Originally discussed in #10523

Would it be possible to filter the fields/indices we get back based on a filter? Perhaps I want back all of the indices with @timestamp fields between 2014-01-01 and 2015-01-01:

curl -XGET "http://localhost:9200/_field_stats?fields=@timestamp&min=2014-01-01&max=2015-01-01"

The above is probably not the right syntax since it would only allow for a single field. I'm not sure if we want a post body here or some other syntax?

This would be incredibly useful for Kibana and let us get rid of some serious bugs that occur for users with large numbers of indices. In fact, we could entirely get rid of our notion of timestamped indices as we'd be able to reliably sort an index list based on time. Users would only need to know their wildcard pattern! It would also allow for weird indexing strategies where maybe they're indexing weekly at one point and they need to step up to daily, something that isn't currently possible. Heck, you wouldn't even need timestamped indices, you could just increase a counter!

The text was updated successfully, but these errors were encountered:

clintongormley · 2015-05-15T19:40:44Z

@rashidkpc do you need to know which indices match for any reason other than to reduce the number of indices you query? I ask because I don't think you should need to do this at all. Elasticsearch should do this for you at search time. As @mikemccand said in #5829 (comment) :

I think higher level optimizations could be very worthwhile, e.g. for time-based indices, knowing that a given index won't have any hits because there is a top-level range filter, should be a big speed up in many cases ...

martijnvg · 2015-05-17T19:08:36Z

I think higher level optimizations could be very worthwhile, e.g. for time-based indices, knowing that a given index won't have any hits because there is a top-level range filter, should be a big speed up in many cases ...

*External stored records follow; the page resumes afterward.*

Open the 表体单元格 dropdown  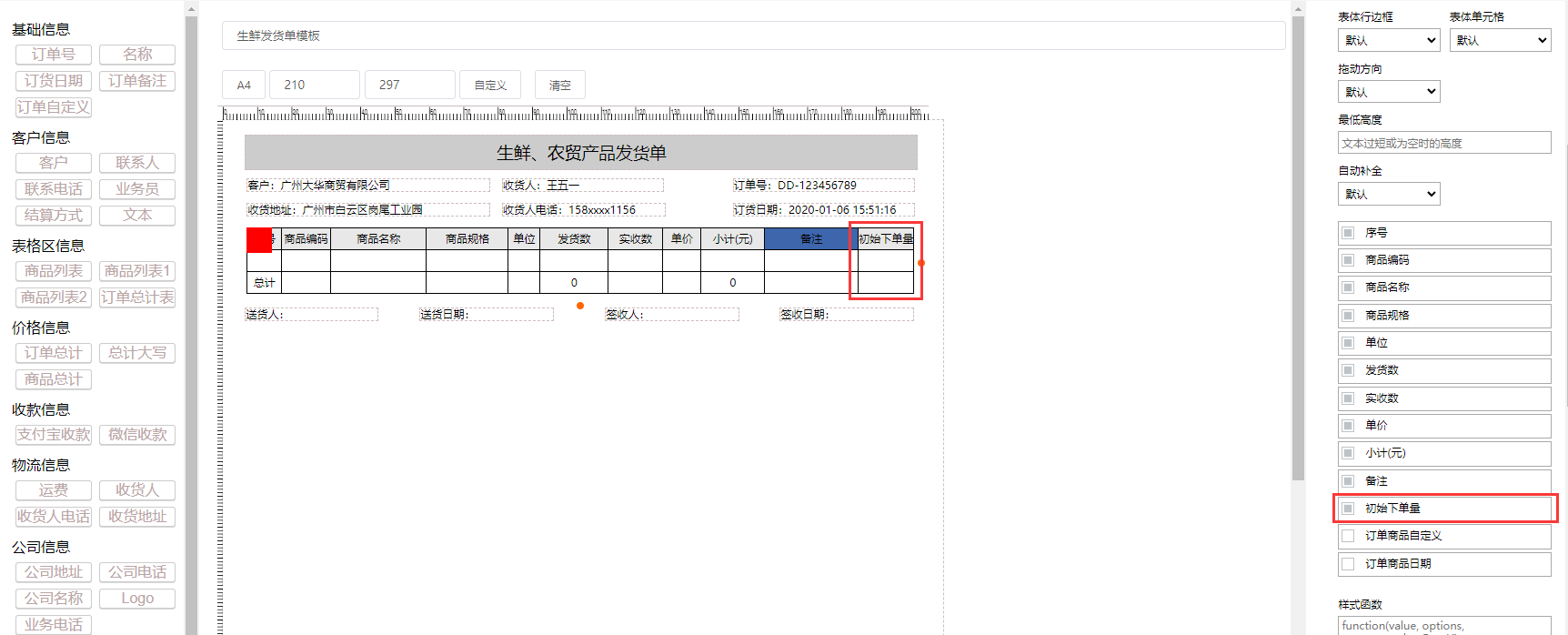(1500, 40)
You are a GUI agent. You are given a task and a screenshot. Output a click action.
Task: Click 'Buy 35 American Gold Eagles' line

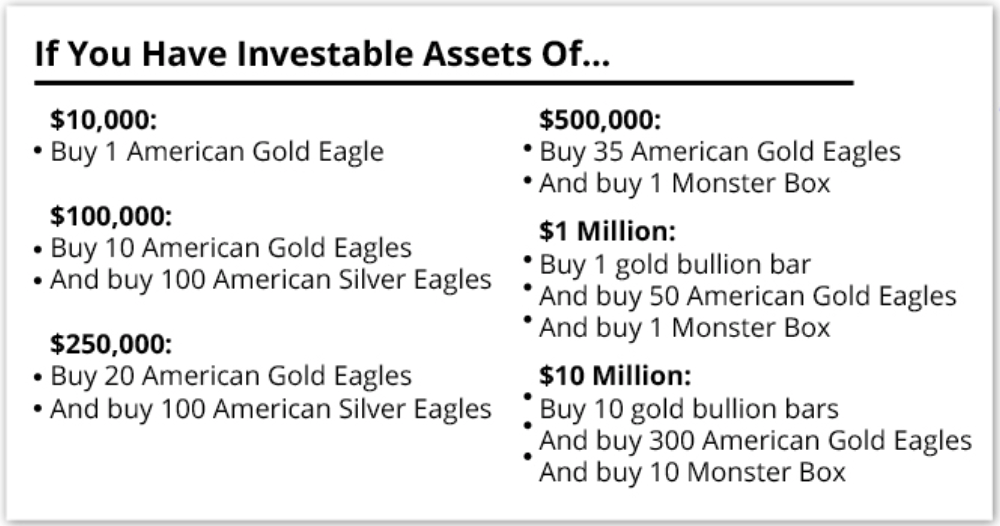pyautogui.click(x=720, y=152)
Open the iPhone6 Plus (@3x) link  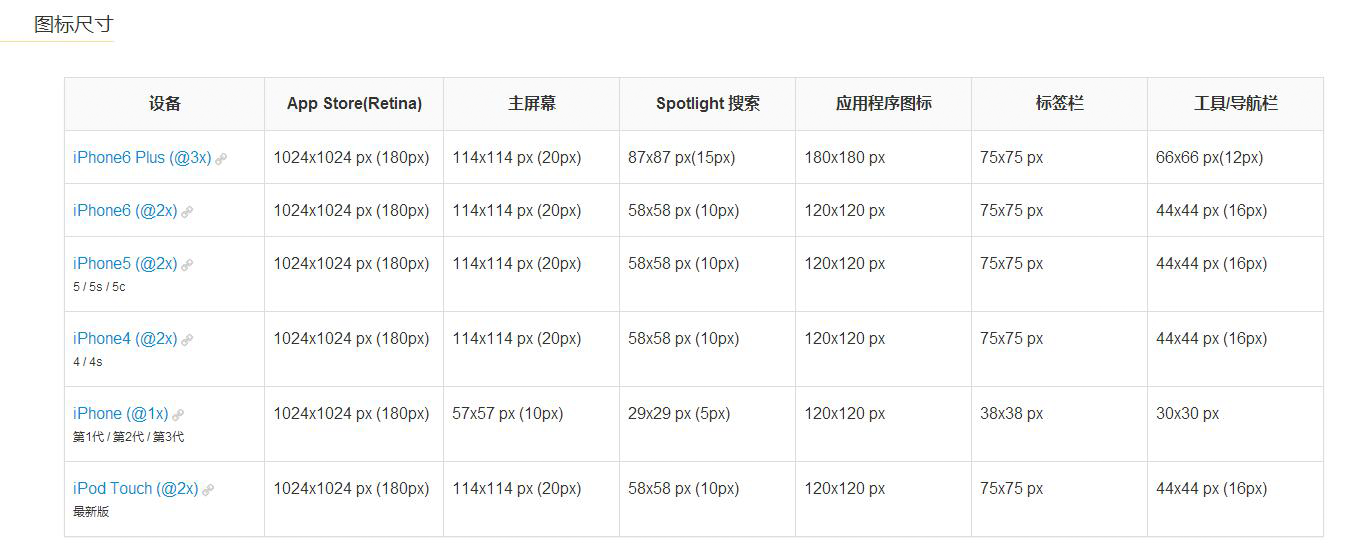[142, 158]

We should definitely implement this. In order to implement this, we need to keep track of each min and max value per field per shard, so that we can skip entire shards. However even with this big improvement in place we will still send the shard level requests to the nodes that hold the shards. Kibana and other apps can do the next best thing by not sending requests at all to nodes that hold indices outside the timestamp range and to do this stats filter can help.

Maybe the right syntax would be:

curl -XGET "http://localhost:9200/_field_stats?fields=@timestamp&min.@timestamp=2014-01-01&max.@timestamp=2015-01-01"

So the field name is included in the min and max params. I'd prefer this over adding parameters to the request body for this particular filter option.

Field stats filter allows to filter out field stats results for indices that have no field values in the defined range. This is useful to for example find all indices that have logs within a certain date range. This option is only useful is the `level` option is set to `indices`. The following request only returns field stats for indices that have `_timestamp` date values between the defined range. The response format remains the same compared to if no field stats filtering is enabled. curl -XPOST 'http://localhost:9200/_field_stats?level=indices' -d '{ "fields" : { <1> "_timestamp" : { <2> "gte" : "2014-01-01T00:00:00.000Z", "lt" : "2015-01-01T00:00:00.000Z" } } }' Closes elastic#11187

clintongormley · 2015-05-26T09:26:16Z

Just been talking to @martijnvg and @jpountz about the field-stats filtering PR in #11259. I'm not liking the API at all, it feels like the wrong solution.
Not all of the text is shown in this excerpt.